▶ Written instruction: Can you write out these items again, substituting "profile icon" for every "user icon", changing nothing else and leaving out the pictures?

>>>

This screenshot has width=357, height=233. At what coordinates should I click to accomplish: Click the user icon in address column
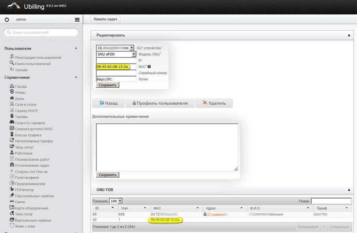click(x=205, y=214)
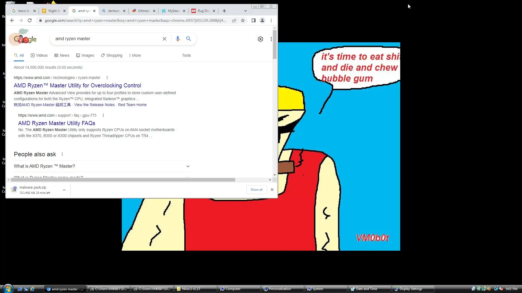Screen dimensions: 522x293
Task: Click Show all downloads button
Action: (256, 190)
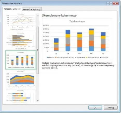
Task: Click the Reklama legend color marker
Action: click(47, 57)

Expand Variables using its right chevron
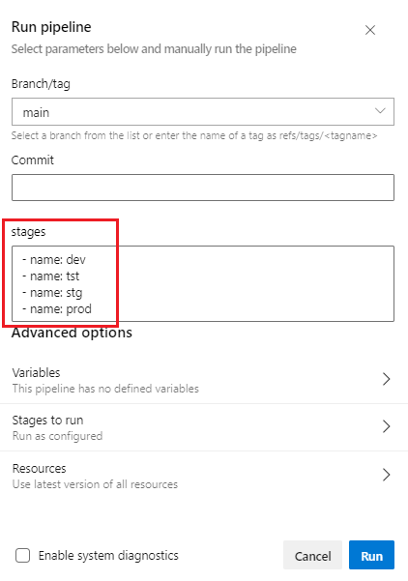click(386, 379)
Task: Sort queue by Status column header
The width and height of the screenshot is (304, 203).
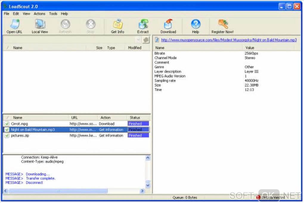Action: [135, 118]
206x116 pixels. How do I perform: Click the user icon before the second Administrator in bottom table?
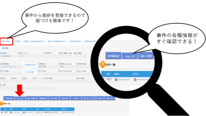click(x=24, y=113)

<<<

▶ Full answer:
This screenshot has width=357, height=233. At what coordinates should I click to accomplish: Click the profile icon in address column
click(x=205, y=214)
Screen dimensions: 522x293
Task: Click Show all downloads button
Action: (256, 190)
Task: Click the Reklama legend color marker
Action: click(47, 57)

Expand Variables using its right chevron
click(386, 379)
Task: Sort queue by Status column header
The width and height of the screenshot is (304, 203).
Action: [135, 118]
206x116 pixels. How do I perform: Click the profile icon before the second Administrator in bottom table?
click(x=24, y=113)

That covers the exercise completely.